Der Beirat und IHK-Experte Letz empfehlen neben Teilzeit- auch Heimarbeit. Selbst kranke Mitarbeiter könnten so oft tätig bleiben, etwa durch Büroarbeit am Heimcomputer. Für die Kinderbetreuung haben Großunternehmen wie Bayer-Schering oder die Charité eigene Kitas. Für die am Potsdamer Platz ansässigen Konzerne Daimler, Sanofi-Aventis und Sony betreibt die Fröbel-Gruppe eine gemeinsame Tagesstätte in der Nähe. In Marienfelde leistet der Träger „Kaengoo“ dasselbe für das mittelständische Unternehmensnetzwerk Motzener Straße. Auch Tagesmütter oder Krabbelecken und -zimmer für Kinder in den Firmen können das Betreuungsproblem lösen.
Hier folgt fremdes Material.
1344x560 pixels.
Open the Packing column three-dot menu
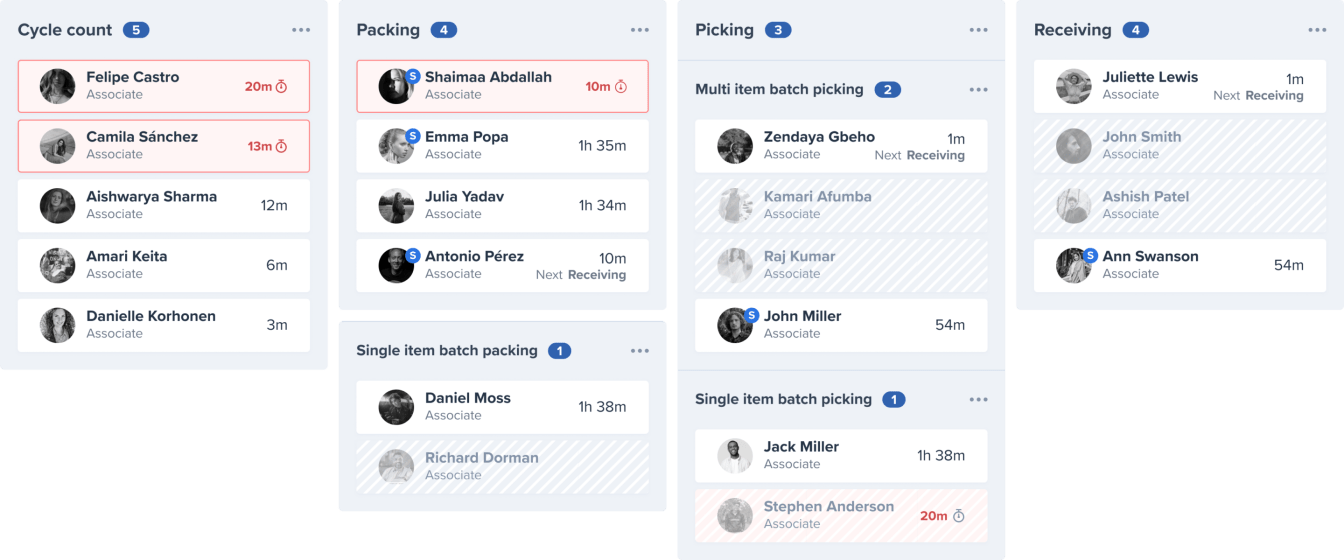(x=640, y=30)
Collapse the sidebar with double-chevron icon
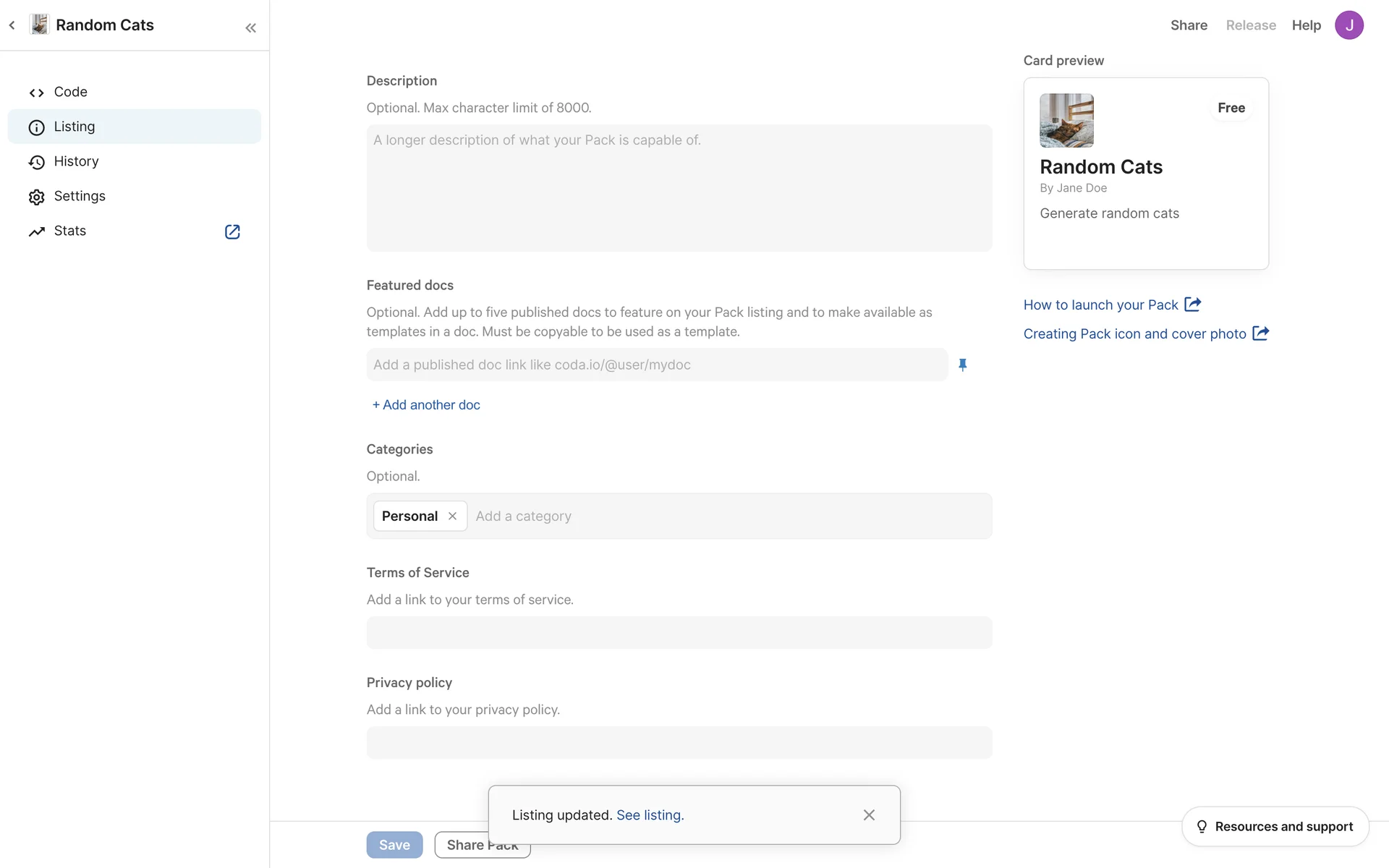This screenshot has height=868, width=1389. (x=250, y=28)
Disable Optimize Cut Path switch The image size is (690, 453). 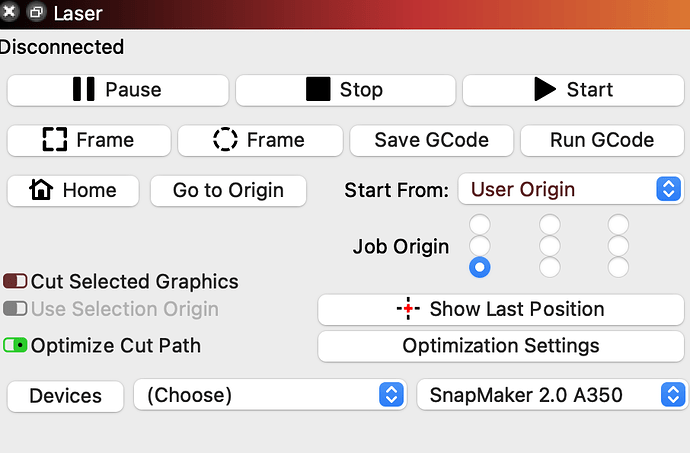[x=15, y=345]
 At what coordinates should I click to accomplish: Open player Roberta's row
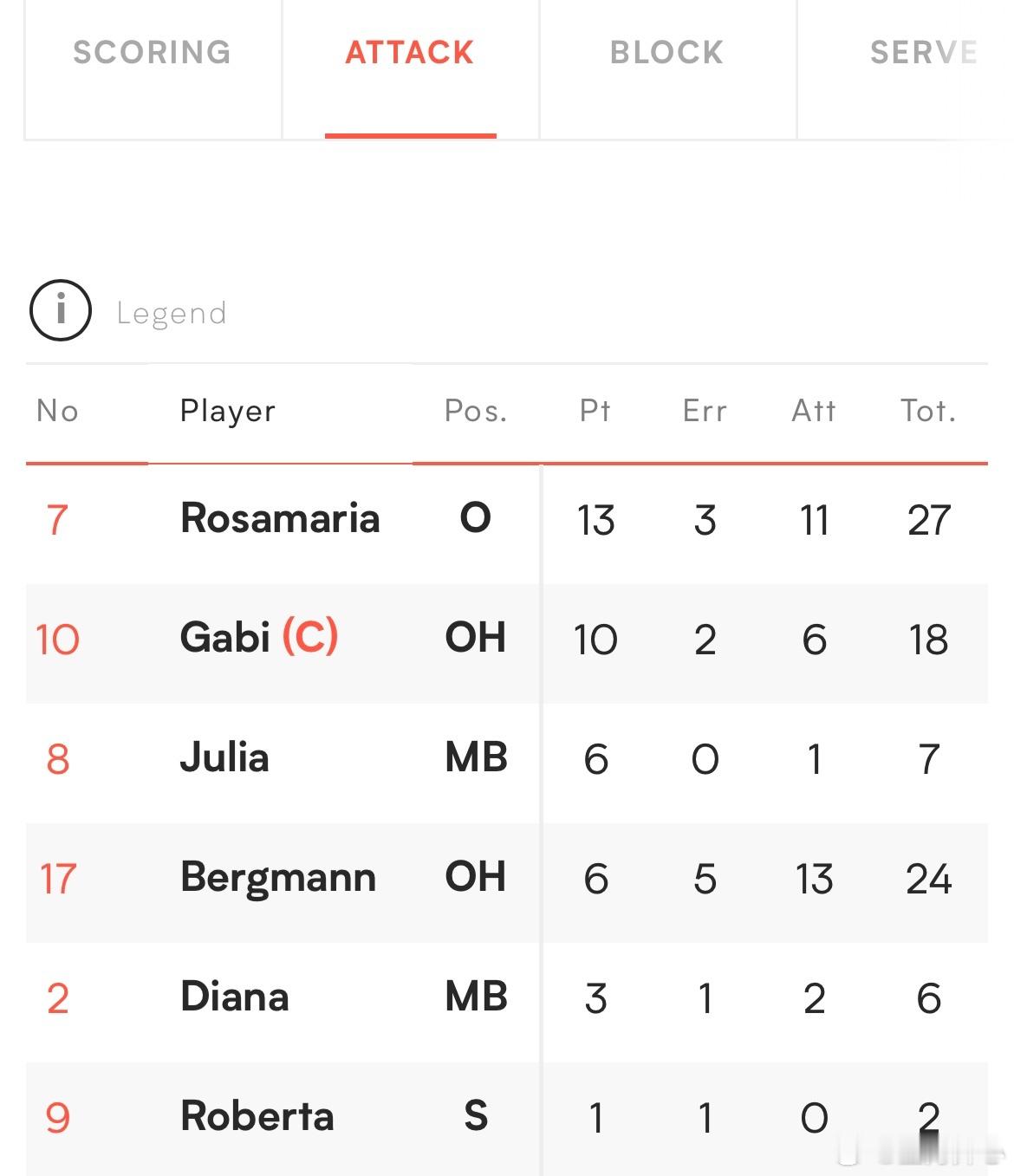[x=507, y=1118]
In der Charlottenburger Solartechnikfirma ib vogt erlaubt es Gründerin Dagmar Vogt, dass Kinder mitgebracht werden. Im Mutterschaftsurlaub behalten Ingenieurinnen am Heim-PC den Zugang zum Intranet des Unternehmens und können auf Firmenkosten Sprachen lernen. Dafür wurde Dagmar Vogt bereits von der Wirtschaftsverwaltung zur „Unternehmerin des Jahres 2008/2009“ gekürt. Und laut der „Top-Job-Studie“ gehört sie deutschlandweit zu den 100 besten mittelständischen Arbeitgebern.

Familienfreundlich geht es auch beim Schöneberger Baustoffhändler „Bauking Kapella“ zu: Eltern mit Kindern unter 14 Jahren haben bei der Urlaubsplanung Vorrang und bekommen auf Wunsch drei Wochen zusammenhängenden Jahresurlaub. „Alle, die Kinder haben, können irgendwann davon profitieren“, heißt es, damit sei für Gerechtigkeit gesorgt.